___ SOURCE RECORDS ___

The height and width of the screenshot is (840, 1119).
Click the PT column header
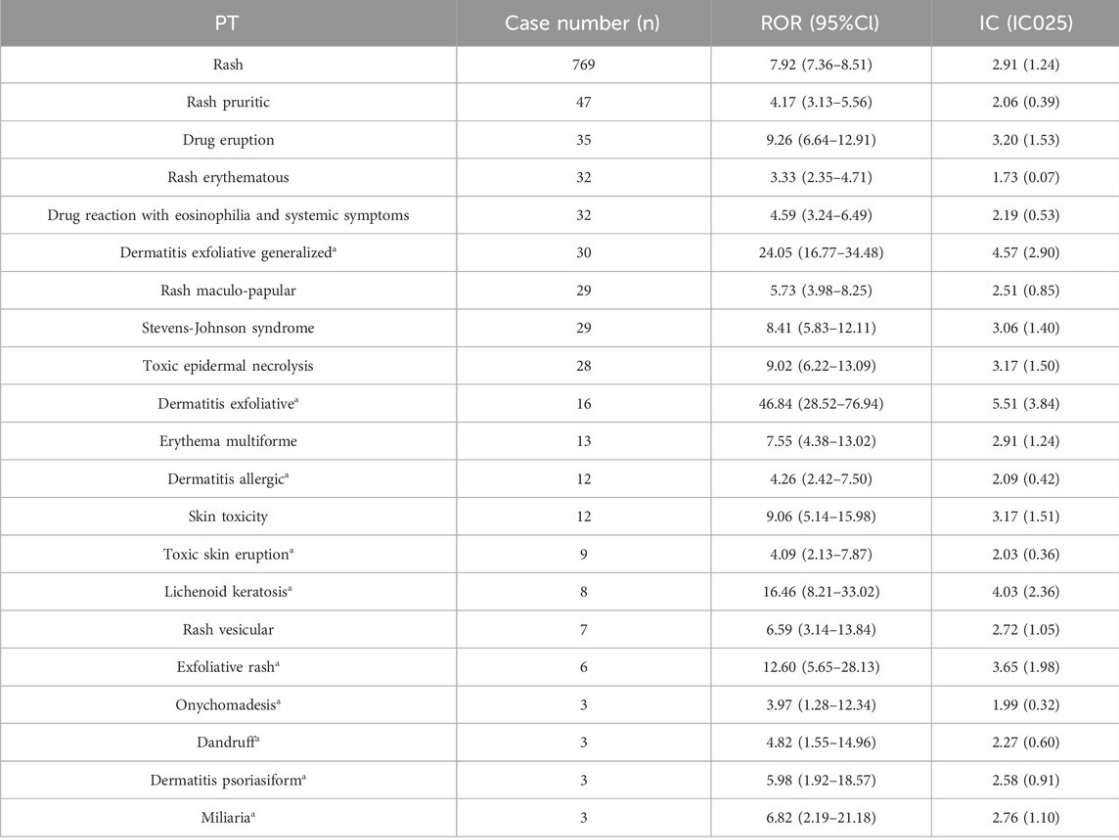pos(228,23)
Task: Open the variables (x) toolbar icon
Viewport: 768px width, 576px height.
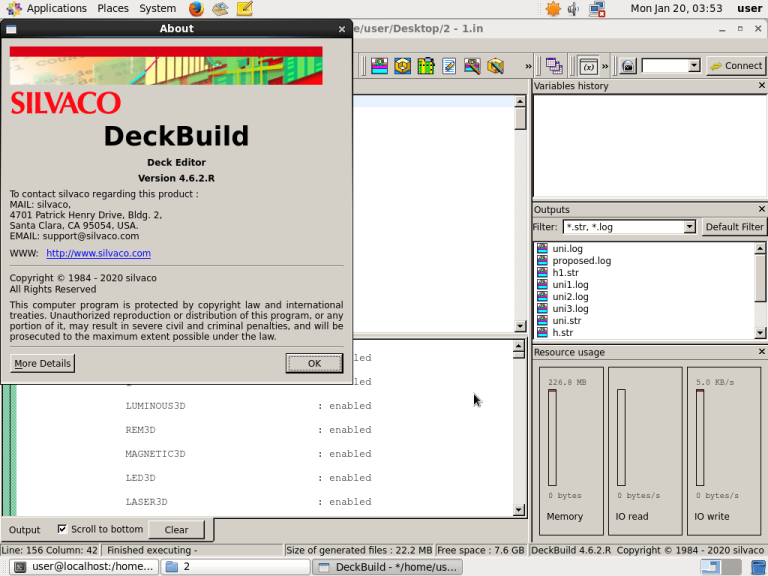Action: [588, 66]
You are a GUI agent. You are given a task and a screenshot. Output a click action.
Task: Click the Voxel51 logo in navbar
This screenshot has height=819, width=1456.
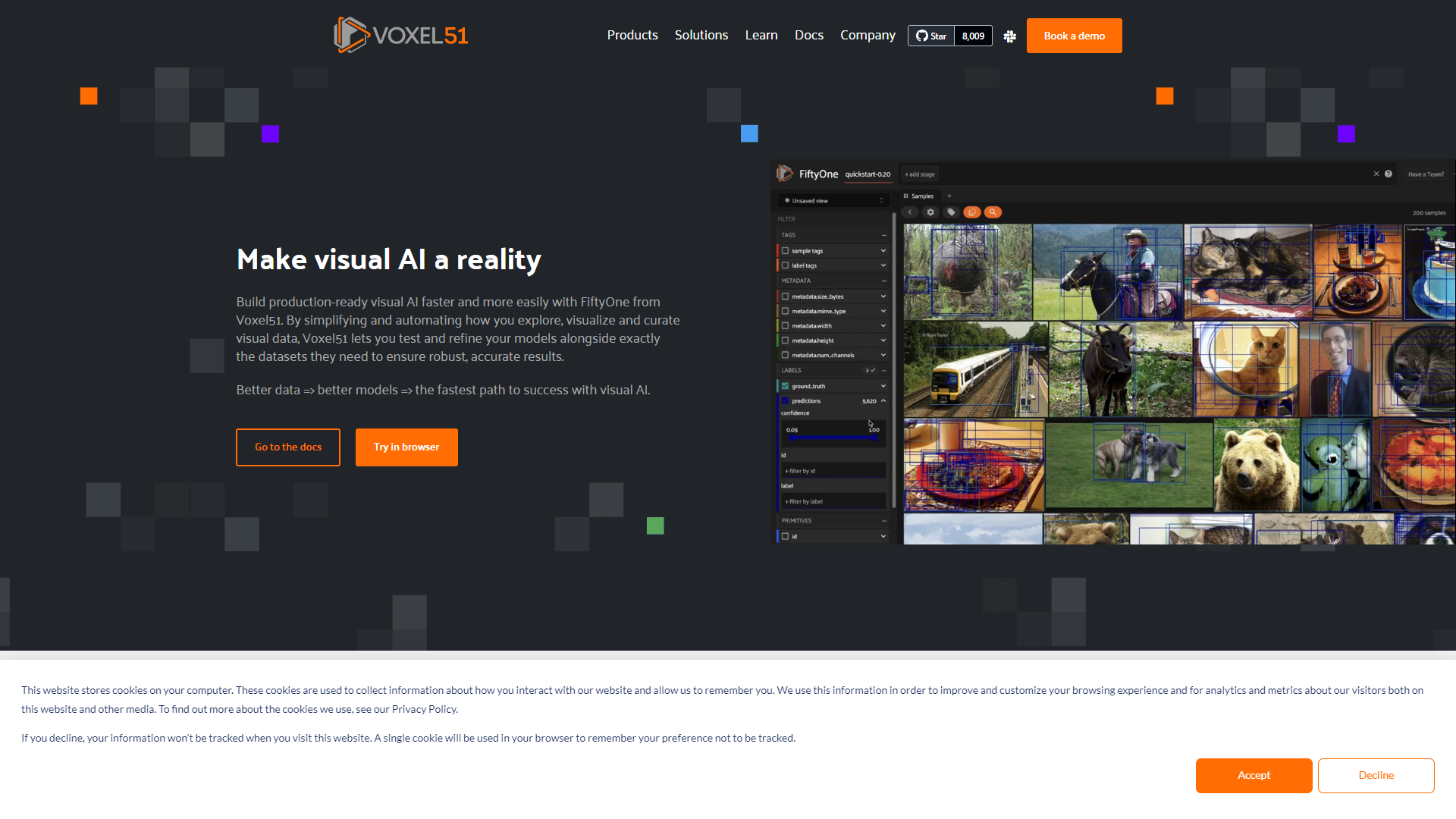coord(400,35)
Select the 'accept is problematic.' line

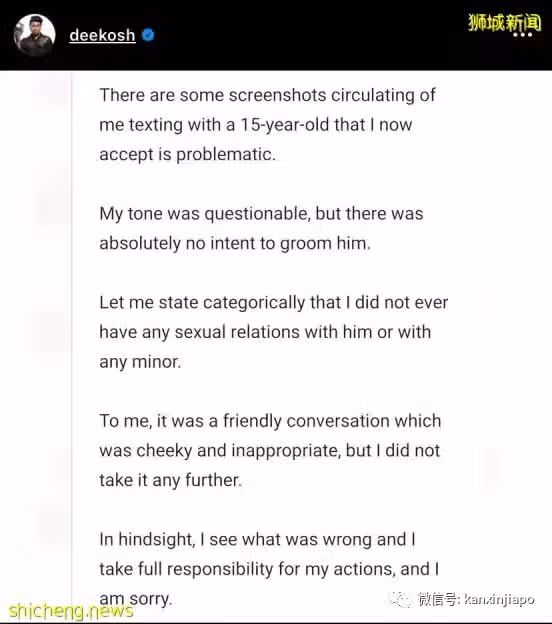pyautogui.click(x=187, y=155)
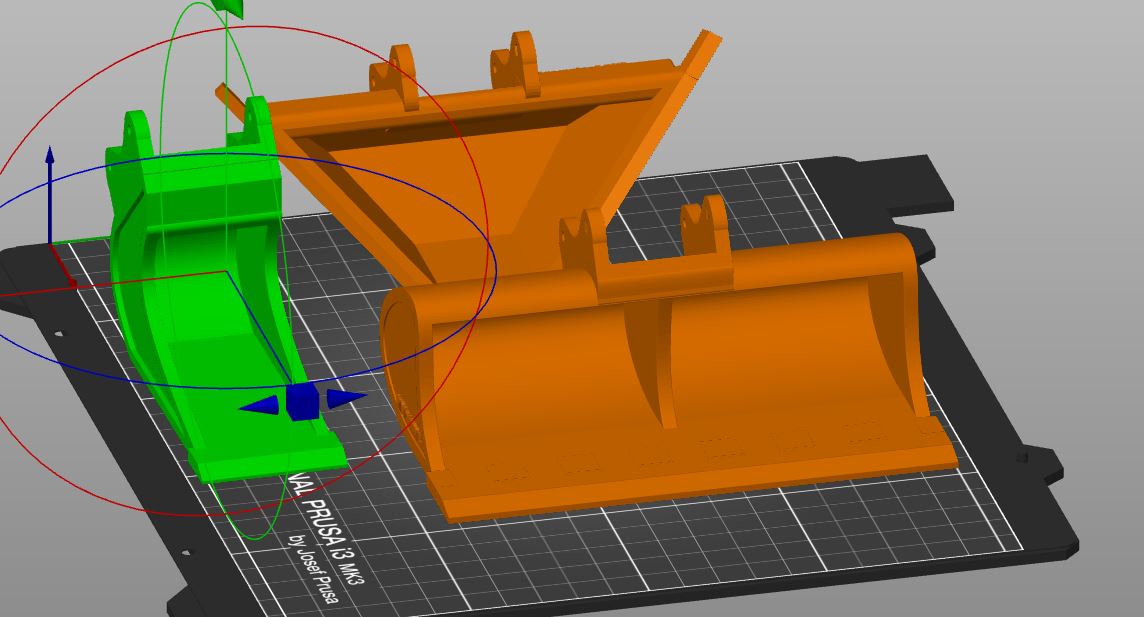Click the "by Josef Prusa" bed text
Viewport: 1144px width, 617px height.
coord(313,570)
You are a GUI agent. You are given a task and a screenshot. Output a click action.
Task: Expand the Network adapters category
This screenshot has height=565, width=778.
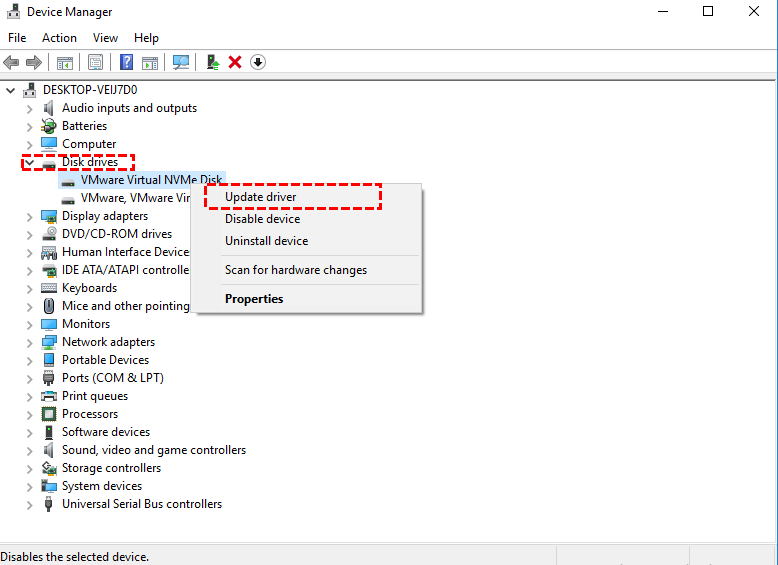pyautogui.click(x=29, y=342)
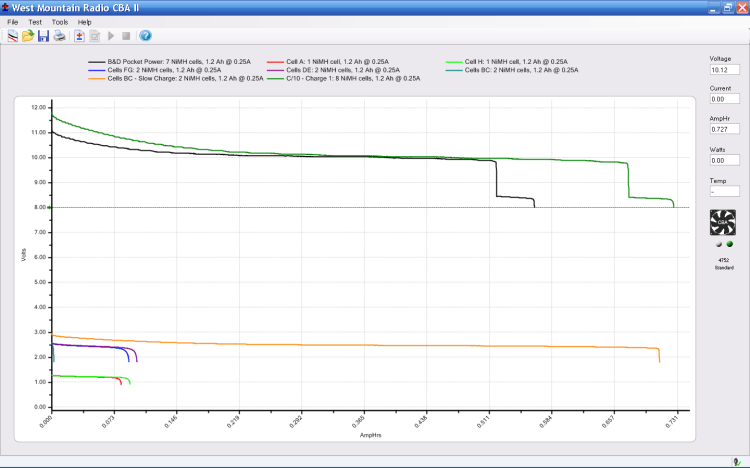750x468 pixels.
Task: Click the New graph toolbar icon
Action: (x=12, y=36)
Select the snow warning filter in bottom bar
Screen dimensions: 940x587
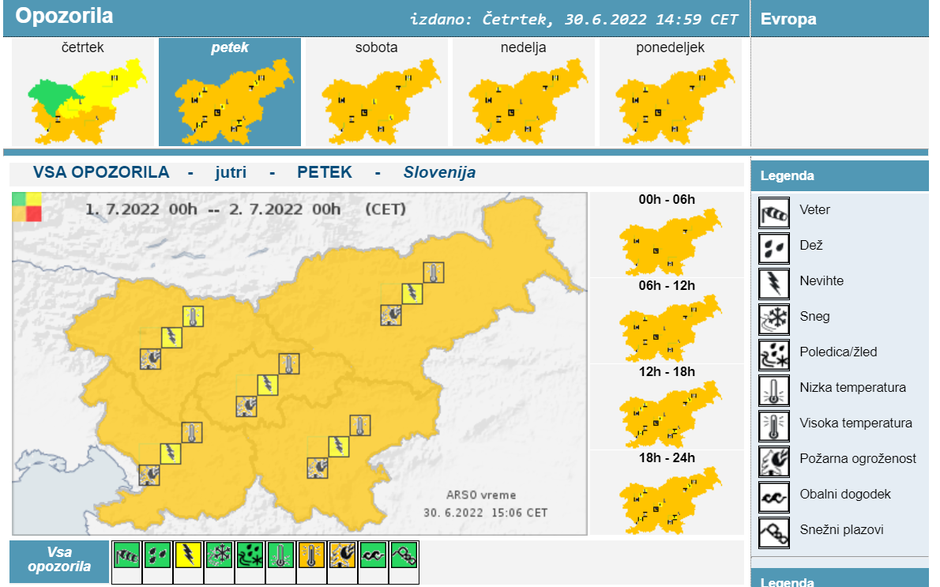pyautogui.click(x=219, y=555)
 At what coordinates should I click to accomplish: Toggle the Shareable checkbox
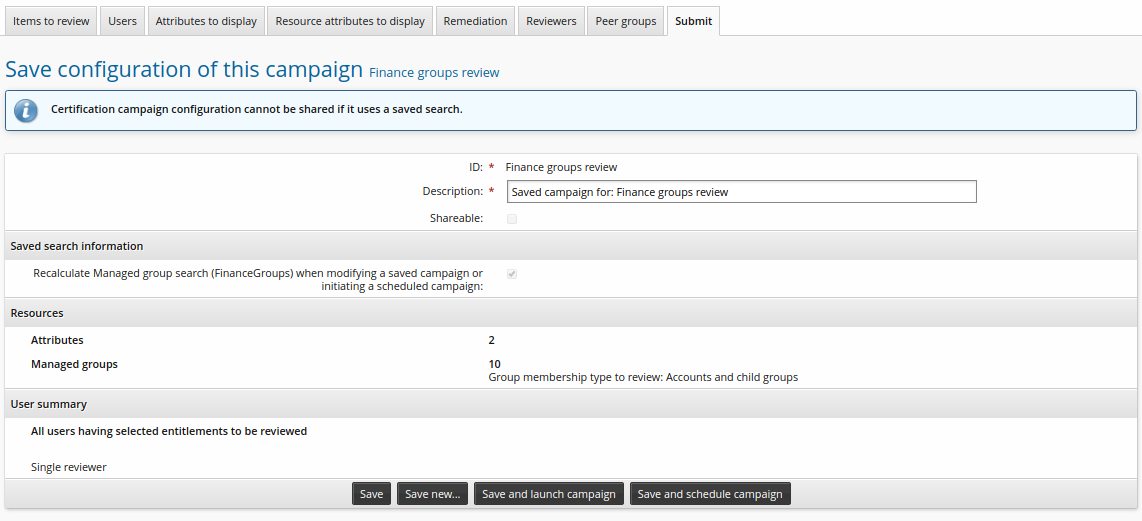click(512, 218)
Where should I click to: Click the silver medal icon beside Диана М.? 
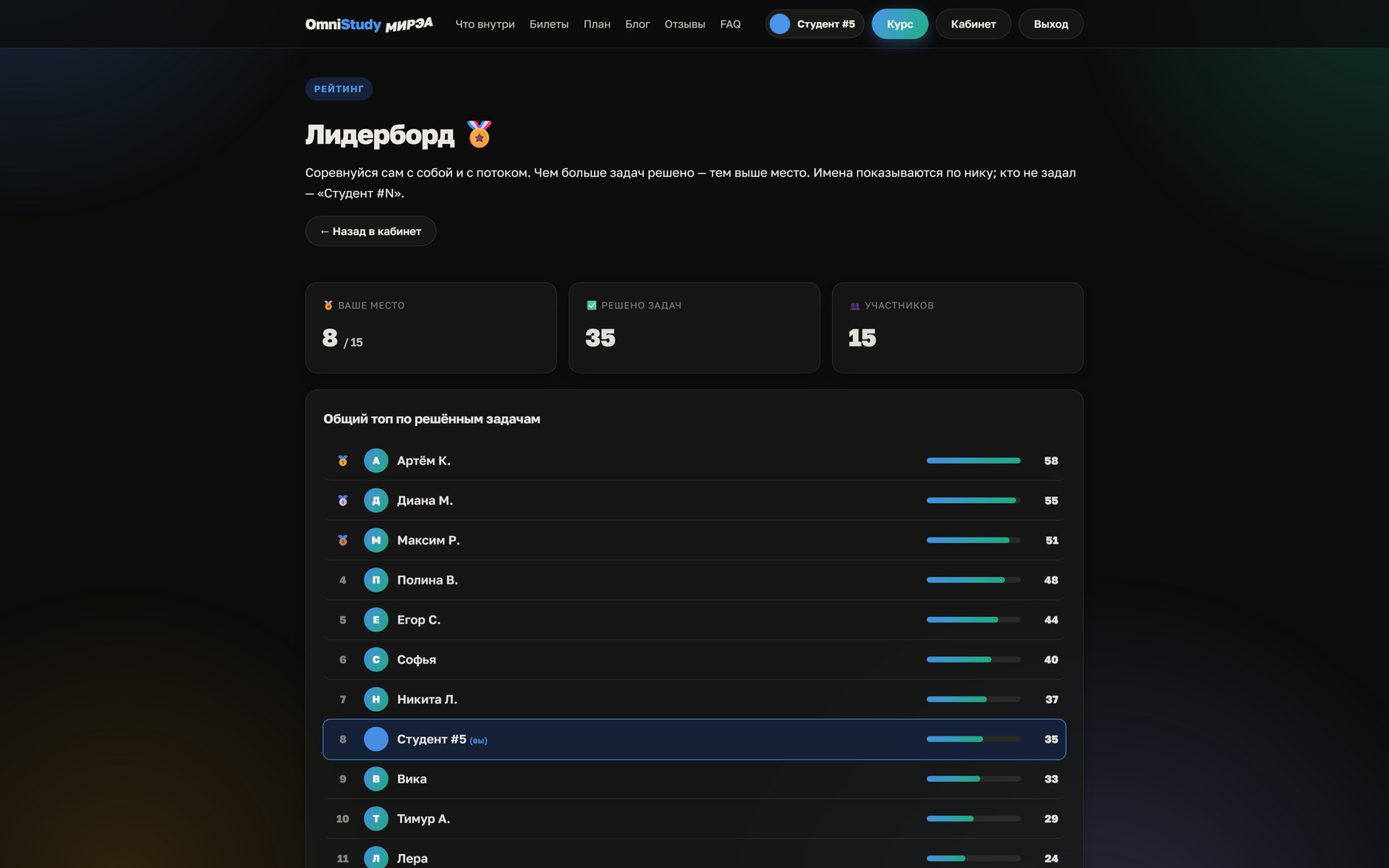pyautogui.click(x=343, y=501)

___

WHAT TO WORK ON> No picture belongs in the copy. Print every entry above exactly as it stands.

OUTPUT FOR THIS TASK>
The height and width of the screenshot is (840, 1119).
Click the PT column header
pos(228,23)
Task: Open the variables (x) toolbar icon
Viewport: 768px width, 576px height.
Action: [588, 66]
You are a GUI agent. You are given a task and a screenshot. Output a click action.
Task: Click the Voxel51 logo in navbar
This screenshot has height=819, width=1456.
coord(400,35)
Select the 'accept is problematic.' line

pyautogui.click(x=187, y=155)
Click the "by Josef Prusa" bed text
Viewport: 1144px width, 617px height.
coord(313,570)
You are a GUI agent. You are given a task and a screenshot. Output a click action.
Task: Expand the Network adapters category
This screenshot has height=565, width=778.
pyautogui.click(x=29, y=342)
750x468 pixels.
Task: Click the New graph toolbar icon
Action: (x=12, y=36)
Select the snow warning filter in bottom bar
Screen dimensions: 940x587
pyautogui.click(x=219, y=555)
 At what coordinates should I click to accomplish: Toggle the Shareable checkbox
click(512, 218)
Where should I click to: Click the silver medal icon beside Диана М.? 
pyautogui.click(x=343, y=501)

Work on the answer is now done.